### EXERCISE BRIEF
Repeat the records. Leave nothing out.

BEGIN DATA EXTRACTS

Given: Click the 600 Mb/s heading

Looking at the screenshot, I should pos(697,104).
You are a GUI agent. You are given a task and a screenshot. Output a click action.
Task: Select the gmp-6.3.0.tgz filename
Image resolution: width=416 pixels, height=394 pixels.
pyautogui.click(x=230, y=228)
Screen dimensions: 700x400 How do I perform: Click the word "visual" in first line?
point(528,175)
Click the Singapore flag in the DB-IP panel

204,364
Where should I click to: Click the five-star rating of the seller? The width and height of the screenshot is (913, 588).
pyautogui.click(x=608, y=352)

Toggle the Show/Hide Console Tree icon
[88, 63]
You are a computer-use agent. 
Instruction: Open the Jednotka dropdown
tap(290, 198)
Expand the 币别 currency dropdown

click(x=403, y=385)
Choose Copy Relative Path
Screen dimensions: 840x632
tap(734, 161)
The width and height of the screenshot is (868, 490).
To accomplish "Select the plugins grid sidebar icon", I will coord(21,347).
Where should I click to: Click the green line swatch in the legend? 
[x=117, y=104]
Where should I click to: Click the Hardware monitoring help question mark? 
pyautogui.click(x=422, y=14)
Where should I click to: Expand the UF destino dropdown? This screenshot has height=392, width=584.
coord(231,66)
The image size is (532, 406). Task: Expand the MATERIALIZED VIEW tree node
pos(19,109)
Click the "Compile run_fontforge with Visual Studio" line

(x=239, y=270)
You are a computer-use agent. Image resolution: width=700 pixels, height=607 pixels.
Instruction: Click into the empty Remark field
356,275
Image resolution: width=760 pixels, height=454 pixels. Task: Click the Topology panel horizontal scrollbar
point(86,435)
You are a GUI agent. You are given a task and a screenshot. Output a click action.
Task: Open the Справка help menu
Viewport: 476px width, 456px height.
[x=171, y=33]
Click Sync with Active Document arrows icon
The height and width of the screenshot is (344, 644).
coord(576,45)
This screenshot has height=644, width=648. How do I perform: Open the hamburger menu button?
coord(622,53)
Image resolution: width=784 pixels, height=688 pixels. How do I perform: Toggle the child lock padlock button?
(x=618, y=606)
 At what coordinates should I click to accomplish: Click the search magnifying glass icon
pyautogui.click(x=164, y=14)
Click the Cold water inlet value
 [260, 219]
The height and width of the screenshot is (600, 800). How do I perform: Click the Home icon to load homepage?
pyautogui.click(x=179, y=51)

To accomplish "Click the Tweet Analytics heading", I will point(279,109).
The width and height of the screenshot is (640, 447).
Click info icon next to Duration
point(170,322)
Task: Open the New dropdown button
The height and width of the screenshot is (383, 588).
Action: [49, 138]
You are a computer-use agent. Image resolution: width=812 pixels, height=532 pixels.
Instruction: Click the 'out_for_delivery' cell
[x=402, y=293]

END DATA EXTRACTS

### REPLY TO THE EXERCISE
Given: Click the 600 Mb/s heading

Looking at the screenshot, I should pos(697,104).
You are a GUI agent. You are given a task and a screenshot. Output a click action.
Task: Select the gmp-6.3.0.tgz filename
Image resolution: width=416 pixels, height=394 pixels.
pyautogui.click(x=230, y=228)
Screen dimensions: 700x400 How do I perform: Click the word "visual" in first line?
point(528,175)
Click the Singapore flag in the DB-IP panel

204,364
Where should I click to: Click the five-star rating of the seller? The width and height of the screenshot is (913, 588).
pyautogui.click(x=608, y=352)

Toggle the Show/Hide Console Tree icon
[88, 63]
You are a computer-use agent. 
Instruction: Open the Jednotka dropdown
tap(290, 198)
Expand the 币别 currency dropdown

click(x=403, y=385)
Choose Copy Relative Path
Screen dimensions: 840x632
tap(734, 161)
The width and height of the screenshot is (868, 490).
To accomplish "Select the plugins grid sidebar icon", I will coord(21,347).
Where should I click to: Click the green line swatch in the legend? 
[x=117, y=104]
Where should I click to: Click the Hardware monitoring help question mark? 
pyautogui.click(x=422, y=14)
Where should I click to: Expand the UF destino dropdown? This screenshot has height=392, width=584.
coord(231,66)
The image size is (532, 406). Task: Expand the MATERIALIZED VIEW tree node
pos(19,109)
Click the "Compile run_fontforge with Visual Studio" line

(x=239, y=270)
You are a computer-use agent. Image resolution: width=700 pixels, height=607 pixels.
Instruction: Click into the empty Remark field
356,275
Image resolution: width=760 pixels, height=454 pixels. Task: Click the Topology panel horizontal scrollbar
point(86,435)
You are a GUI agent. You are given a task and a screenshot. Output a click action.
Task: Open the Справка help menu
Viewport: 476px width, 456px height.
[x=171, y=33]
Click Sync with Active Document arrows icon
The height and width of the screenshot is (344, 644).
coord(576,45)
This screenshot has height=644, width=648. How do I perform: Open the hamburger menu button?
coord(622,53)
Image resolution: width=784 pixels, height=688 pixels. How do I perform: Toggle the child lock padlock button?
(x=618, y=606)
 At what coordinates should I click to accomplish: Click the search magnifying glass icon
pyautogui.click(x=164, y=14)
Click the Cold water inlet value
 [260, 219]
The height and width of the screenshot is (600, 800). How do I perform: Click the Home icon to load homepage?
pyautogui.click(x=179, y=51)

To accomplish "Click the Tweet Analytics heading", I will point(279,109).
The width and height of the screenshot is (640, 447).
Click info icon next to Duration
point(170,322)
Task: Open the New dropdown button
The height and width of the screenshot is (383, 588).
Action: [49, 138]
You are a computer-use agent. Image resolution: width=812 pixels, height=532 pixels.
Instruction: Click the 'out_for_delivery' cell
[x=402, y=293]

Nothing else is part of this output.